Items in the Portsmouth Historical Society collection lead us to uncover stories about our past. A few years ago Portsmouth Historical Society curator, Nancy Crawford, discovered a sketchbook while we were doing an inventory. The members of the curator’s committee enjoyed the brightly colored sketches and I was asked to scan the images so we might use them in the future. I am researching the arts in Portsmouth for a display next year and I thought of those sketches. Who was the artist? What is her story?
The first page of the sketch book provided the answer of the artist’s identity. In a beautiful handwriting is the name Cordelia Holman Lawrence. It was clear that the Lawrence was written at a different time with a different writing implement. The date was recorded as 1865 with Portsmouth, Rhode Island as the location.
Who was Cordelia? She was the daughter of Thomas Holman and Mary Durfee Sherman. I already knew Thomas’ story. He came to Portsmouth from Cornwall and worked his way to the position of Superintendent of the Coal Mines in Portsmouth. In 1843 he married Mary Sherman who came from old established Portsmouth families. Cordelia, the youngest of their four children, was born in 1852. Her mother died when she was only four. Cordelia was only 13 when she did her sketchbook drawings.
Thomas Holman wanted to move away from mining and into farming. He first bought farms close to the mines, but by 1860 he resided on his farm which is now known as the “Seameadow”area today. I uncovered Thomas’ story as I researched a murder that took place in the coal mines housing. In June of 1875 Elizabeth Holman Casey was murdered by her husband and Thomas was a witness at the murder trial. As I researched the story I was surprised to find that Thomas Holman was the uncle of Elizabeth Casey. Cordelia would have been the victim’s cousin!
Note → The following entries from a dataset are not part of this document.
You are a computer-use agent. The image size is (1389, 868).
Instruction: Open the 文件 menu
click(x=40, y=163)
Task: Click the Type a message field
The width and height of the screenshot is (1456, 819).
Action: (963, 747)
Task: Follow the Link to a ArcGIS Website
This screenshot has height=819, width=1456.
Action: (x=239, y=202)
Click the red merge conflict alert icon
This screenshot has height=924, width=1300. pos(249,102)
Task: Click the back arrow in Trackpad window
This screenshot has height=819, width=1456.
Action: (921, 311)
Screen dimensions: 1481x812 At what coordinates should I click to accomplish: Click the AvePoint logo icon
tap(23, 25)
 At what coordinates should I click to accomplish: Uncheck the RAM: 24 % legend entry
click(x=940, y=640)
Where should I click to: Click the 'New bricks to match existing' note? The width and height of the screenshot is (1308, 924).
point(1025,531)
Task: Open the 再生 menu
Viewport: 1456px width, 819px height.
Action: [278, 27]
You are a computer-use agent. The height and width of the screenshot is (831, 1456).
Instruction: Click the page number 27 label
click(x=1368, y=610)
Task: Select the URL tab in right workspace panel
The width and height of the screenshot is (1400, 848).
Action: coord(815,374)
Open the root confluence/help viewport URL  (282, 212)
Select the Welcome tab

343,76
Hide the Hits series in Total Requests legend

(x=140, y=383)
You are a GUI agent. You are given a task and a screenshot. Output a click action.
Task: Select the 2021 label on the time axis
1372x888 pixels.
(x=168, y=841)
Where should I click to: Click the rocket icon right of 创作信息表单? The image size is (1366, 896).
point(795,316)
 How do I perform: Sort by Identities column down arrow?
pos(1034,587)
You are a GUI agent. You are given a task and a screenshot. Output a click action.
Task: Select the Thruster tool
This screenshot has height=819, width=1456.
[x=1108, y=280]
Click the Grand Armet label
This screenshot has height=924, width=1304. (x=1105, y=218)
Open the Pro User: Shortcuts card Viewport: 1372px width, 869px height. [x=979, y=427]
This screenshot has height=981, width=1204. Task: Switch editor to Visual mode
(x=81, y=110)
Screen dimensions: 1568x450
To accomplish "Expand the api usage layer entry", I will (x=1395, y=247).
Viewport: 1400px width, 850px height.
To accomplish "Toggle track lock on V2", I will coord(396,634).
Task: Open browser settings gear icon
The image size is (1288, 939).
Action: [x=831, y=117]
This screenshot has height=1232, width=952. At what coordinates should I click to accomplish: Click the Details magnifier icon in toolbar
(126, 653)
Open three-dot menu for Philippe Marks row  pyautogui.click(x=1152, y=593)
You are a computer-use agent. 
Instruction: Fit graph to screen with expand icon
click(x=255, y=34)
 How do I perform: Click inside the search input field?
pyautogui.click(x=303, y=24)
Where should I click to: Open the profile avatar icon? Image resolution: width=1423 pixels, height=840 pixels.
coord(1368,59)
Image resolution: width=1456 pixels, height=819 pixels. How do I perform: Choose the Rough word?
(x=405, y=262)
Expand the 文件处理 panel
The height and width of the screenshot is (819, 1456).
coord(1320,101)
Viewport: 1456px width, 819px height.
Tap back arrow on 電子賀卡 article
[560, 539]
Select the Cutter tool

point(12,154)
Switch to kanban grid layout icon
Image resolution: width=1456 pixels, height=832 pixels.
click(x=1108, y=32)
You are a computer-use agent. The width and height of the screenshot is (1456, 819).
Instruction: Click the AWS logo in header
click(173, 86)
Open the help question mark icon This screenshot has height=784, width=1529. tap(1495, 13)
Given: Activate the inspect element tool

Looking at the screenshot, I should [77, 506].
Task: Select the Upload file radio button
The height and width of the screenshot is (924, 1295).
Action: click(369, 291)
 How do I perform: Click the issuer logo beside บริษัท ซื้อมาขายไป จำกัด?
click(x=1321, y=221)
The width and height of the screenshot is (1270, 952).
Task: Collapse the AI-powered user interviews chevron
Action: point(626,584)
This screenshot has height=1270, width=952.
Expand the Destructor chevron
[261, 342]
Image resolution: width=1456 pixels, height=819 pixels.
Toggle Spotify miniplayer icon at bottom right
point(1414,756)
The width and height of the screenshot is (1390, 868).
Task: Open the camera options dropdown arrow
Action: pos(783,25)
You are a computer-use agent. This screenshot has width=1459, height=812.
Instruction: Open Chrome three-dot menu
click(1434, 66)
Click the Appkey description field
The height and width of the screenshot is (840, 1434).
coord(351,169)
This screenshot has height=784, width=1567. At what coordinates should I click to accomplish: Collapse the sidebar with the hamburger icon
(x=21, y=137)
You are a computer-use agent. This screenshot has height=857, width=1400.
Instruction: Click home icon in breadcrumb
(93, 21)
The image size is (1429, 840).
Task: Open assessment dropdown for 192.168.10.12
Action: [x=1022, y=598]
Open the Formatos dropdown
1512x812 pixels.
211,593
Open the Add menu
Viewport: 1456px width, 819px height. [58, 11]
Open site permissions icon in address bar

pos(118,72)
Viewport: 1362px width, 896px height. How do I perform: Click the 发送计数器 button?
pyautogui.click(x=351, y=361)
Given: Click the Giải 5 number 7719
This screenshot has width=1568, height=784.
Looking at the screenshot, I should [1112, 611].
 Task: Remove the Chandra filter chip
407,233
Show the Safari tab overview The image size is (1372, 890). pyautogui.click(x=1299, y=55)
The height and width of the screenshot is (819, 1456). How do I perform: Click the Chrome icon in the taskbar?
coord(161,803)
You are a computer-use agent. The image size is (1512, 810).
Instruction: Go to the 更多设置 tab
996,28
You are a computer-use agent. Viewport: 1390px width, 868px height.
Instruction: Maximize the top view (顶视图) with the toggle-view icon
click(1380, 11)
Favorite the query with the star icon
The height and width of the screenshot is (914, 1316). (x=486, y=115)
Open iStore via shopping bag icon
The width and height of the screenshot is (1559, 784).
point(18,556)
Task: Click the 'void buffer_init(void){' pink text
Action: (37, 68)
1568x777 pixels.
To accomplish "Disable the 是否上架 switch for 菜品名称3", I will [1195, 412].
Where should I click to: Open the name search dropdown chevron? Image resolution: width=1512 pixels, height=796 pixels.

Cordelia married Albert T. Lawrence in 1870. Albert grew up in Portsmouth, but left home to be a sailor on ships to China and the East Indies. In 1869 he gave up his seafaring life and returned home to farm with his father. He was known as a successful farmer who specialized in market gardening and fruit raising.
Cordelia settled into the life as wife and mother. She would have lived on the farm known even today as “Lawrence Farm.” She was active in the Friends Meeting House with the Ladies Mission Society. In the records of the Society of Friends in 1912 you can read this obituary.
“Cordelia Lawrence, a beloved member and elder of Rhode Island Monthly Meeting, died of heart failure at Portsmouth, R.I., December 20, 1912, aged sixty years. She leaves a husband, son and daughter and a host of friends to mourn her loss. Converted in early life, her later years were an exemplification of the “life hid with Christ in God” with a “heart of leisure from itself to sooth and sympathize.”
Cordelia is an excellent example of Portsmouth’s amateur artists who enjoy painting as a hobby. Her work is colorful and lovely.
Oct 04, 2020 @ 22:09:40
Thomas Holman was born at Gwinear, Cornwall in 1818. Not Wales. He was Cornish, not Welsh. Cornwall and the Cornish are known for the copper and tin mines.
Oct 05, 2020 @ 06:33:53
Thank you for the correction. I was working from memory and didn’t go back to my notes. I do know he was from Cornwall and I will correct that in the blog.